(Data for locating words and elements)
%%

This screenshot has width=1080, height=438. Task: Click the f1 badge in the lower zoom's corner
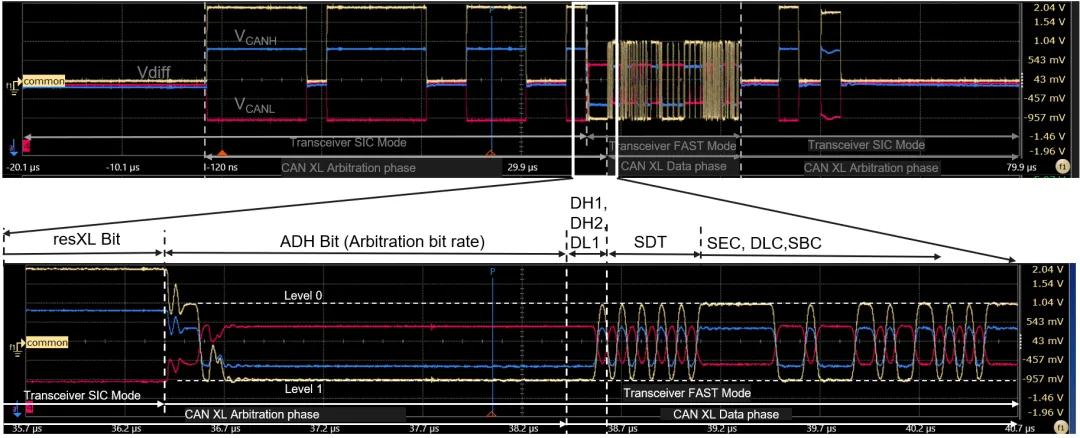(x=1061, y=426)
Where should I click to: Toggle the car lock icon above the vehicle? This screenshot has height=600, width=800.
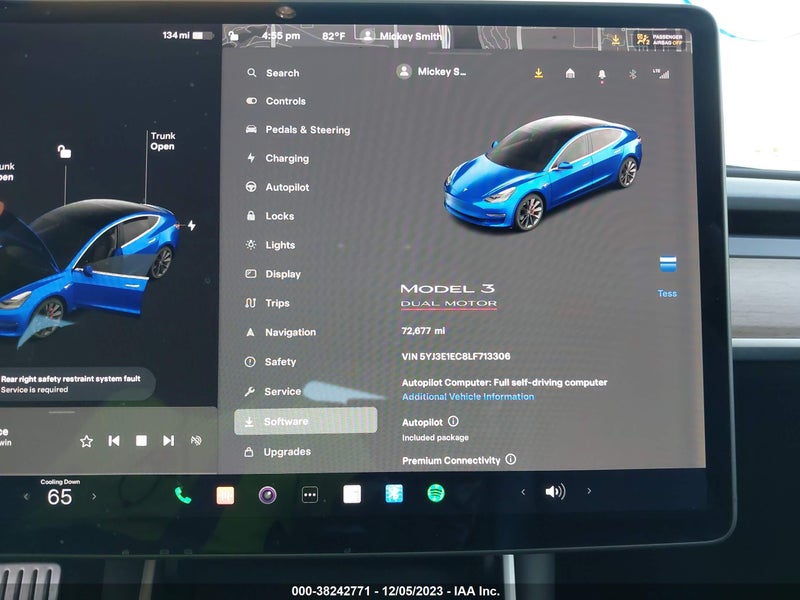pyautogui.click(x=64, y=152)
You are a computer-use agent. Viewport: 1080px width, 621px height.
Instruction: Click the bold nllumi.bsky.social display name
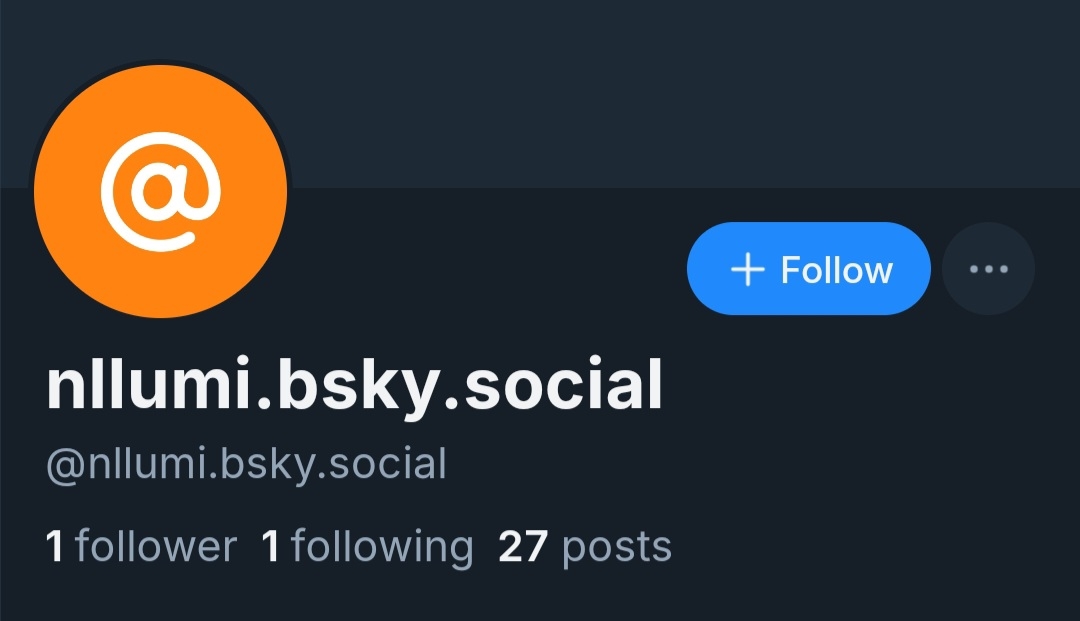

%%

How many lines in the data above contain the string "height"? Reply with the number only.

> Finished task
3